In South Africa’s last general elections in 1999, 86 percent of its citizens determined who would govern their country.
An even bigger percentage of Western students failed to come out last Tuesday to determine how the Student Government Association was going to govern its body.
Only 132 out of 18,000 students voted on SGA’s new constitution. The majority vote of 116, or six-tenths of one percent of students, determined that SGA could implement the constitution this fall.
There could be a hundred reasons why the remaining 18,000 or so students decided not to vote. Perhaps they forgot. Perhaps they felt uninformed. Perhaps they were too busy. Perhaps they just didn’t care.
Regardless of the reason, the low voter turnout resulted in a small group of students having a great amount of power to voice their opinions. This is a trend that isn’t just happening at Western’s campus, but nationwide. Almost four years ago, the nation saw how a mere 500 votes changed the results of a presidential election.

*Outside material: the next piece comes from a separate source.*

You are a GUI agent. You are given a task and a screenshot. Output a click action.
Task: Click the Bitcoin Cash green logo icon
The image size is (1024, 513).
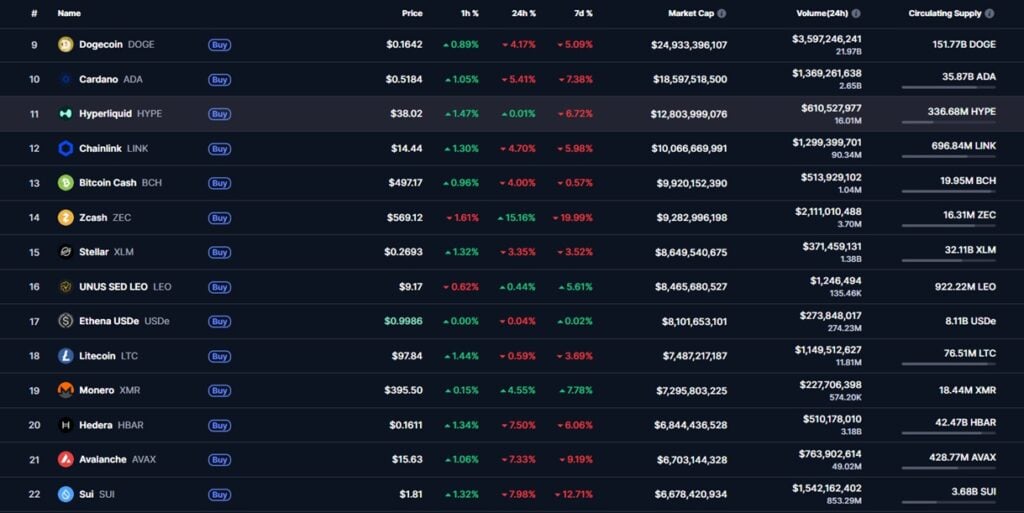click(66, 183)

Students, whatever the reason you had for not coming out on Tuesday, realize there’s a lot more at stake today and tomorrow. You have the opportunity to determine who will voice your opinions and concerns to the administration by voting for students in executive positions and senate seats. You have an opportunity to decide on the leaders who will shape Western in the future.
The students who will be your president, vice president and vice president for administration will drive the organization itself. They will be in charge of making SGA an effective organization for you.
The president, as your student regent, will be your only voice in the Board of Regents. They make the final decisions on everything that affects students, from new parking structures to tuition hikes.
Don’t forget to vote for the senate members as well. These members are not only representing the student body as a whole, but also the interests of people in the same grade classification. Under this new system, every freshman, sophomore, junior and senior will have someone they can go to. It will be up to you to determine that everyone has the right person to count on.
This is the first time in several years that all the executive positions are contested. You have a choice. In the end, if the wrong person is on the job and you didn’t vote, you will have no right to complain.
The Herald has a special section in today’s paper that has information about all the candidates, so being uninformed is not an excuse. Really, there shouldn’t be an excuse to not exercise a freedom that so many people have given their lives for.
It would be absurd if six-tenths of one percent of the Board of Regents voted for a $200 tuition increase. No one would be able to stand that.
But if you let apathy, forgetfulness and busyness prevent you from voting this week, six-tenths of one percent may determine what is best for Western.
This editorial represents the majority opinion of the Herald’s 9-member board of student editors.